D-Control
D-Control analyzes outbound e-mail and identifies messages requiring confidential processing based on definitions derived from the data security policy.
All outgoing messages are scanned. Normally in e-mail traffic the SMTP port 25 is used, however when scanning messages with D-Control mail is forwarded to port 24. This is done automatically with firewall or directly from client mail server.
Outgoing mail queue
Outgoing mail will be separated from incoming mail by creating another mail queue to the server. The outgoing queue includes all messages that come from the internal network to D- Control.
Message subjects or contents (e.g., word, sentence, image or other content) and the name, type or content of the attached file can be used as the identifiers. Encryption rules can be configured by component.
- Rules for messages: Different instances can have their own rules that can be based on attachment name, message content (word, sentence, picture, other content) and message header.
- Rules for attachments : Attachments can have specified rules (a specific type, a specific name or all attachments). Rules are based on words/sentences inside attachments. Scanned attachment types are PDF, DOCX, pictures (JPEG, TIFF, and JPG), ODT, ODS, ODP, TXT, RTF, XLSX, CSV, GNR and HTML.
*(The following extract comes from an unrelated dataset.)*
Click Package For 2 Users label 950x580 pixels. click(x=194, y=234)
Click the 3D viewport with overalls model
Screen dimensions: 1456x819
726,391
- Regexp tag identifiers : Custom Regexp tag identifiers (for example contract number, social security number or bank account number) can be created in addition to basic rules. These identifiers can be added to basic rules simply with its name.
- Override rule : These rules override all other D-Control rules. For example, if all PDF files are marked as encrypted, specified e-mail addresses can still send messages with PDF attachments unencrypted. Override rules can be based on attachment name, message content (word, sentence, picture, other content) and message header.
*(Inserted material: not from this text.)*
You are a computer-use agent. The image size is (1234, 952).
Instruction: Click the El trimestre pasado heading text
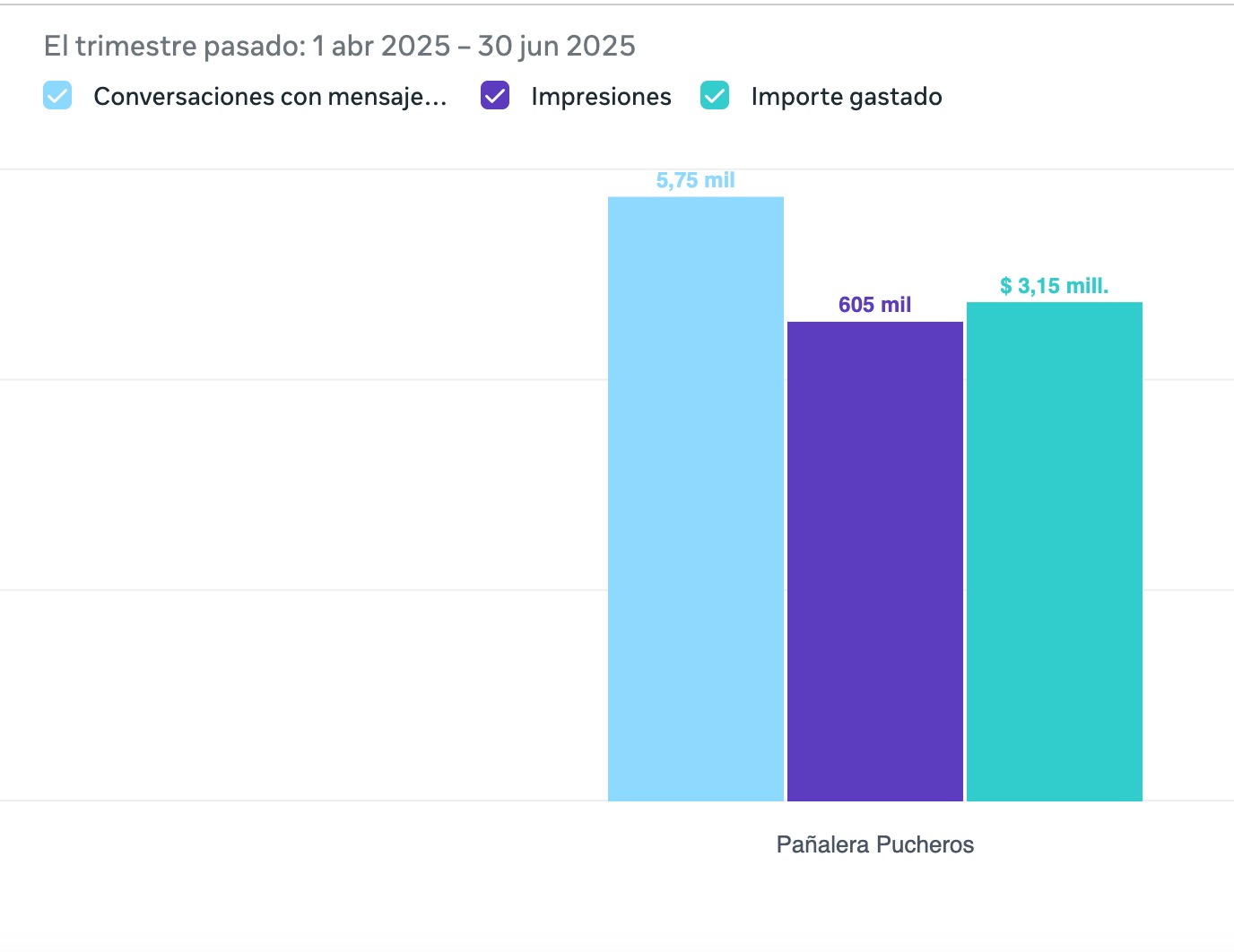(175, 46)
As a result of the analysis, e-mail messages considered confidential can alternatively be automatically encrypted or the sending of these messages without protection can be prevented, thereby preventing a potential data leak.
- Encryption level : The encryption level that is used to send confidential messages can be determined (options are Letter-level, Registered letter-level, forced TLS, over D-Network connection or over VPN connection). Message can also be rejected in which case if the rules match the message will not be delivered and the sender will be notified of it.
- Sender notification (default: off) : Sender of a message can be notified if the message contained material that requires the use of protection. Notification informs that the message cannot be send unencrypted and gives instructions on how to operate. Alternatively sender can be reminded of forgetting to use protection with a notification that informs that the message was protected automatically and send forward.
D-Control also creates a clear insight into the state of the implementation of the organization's data security policy, taking into account the requirements for data security in terms of e-mail traffic. In practice, the data can be presented as various graphs or tables that can easily be utilized in other reporting.
- Rules entered into groups : Different rules can be grouped in order to make the statistics easier to manage. For example all rules relating to sales (tenders, contracts, IDs) can be named “Sales”. Different groups can be seen in statistics.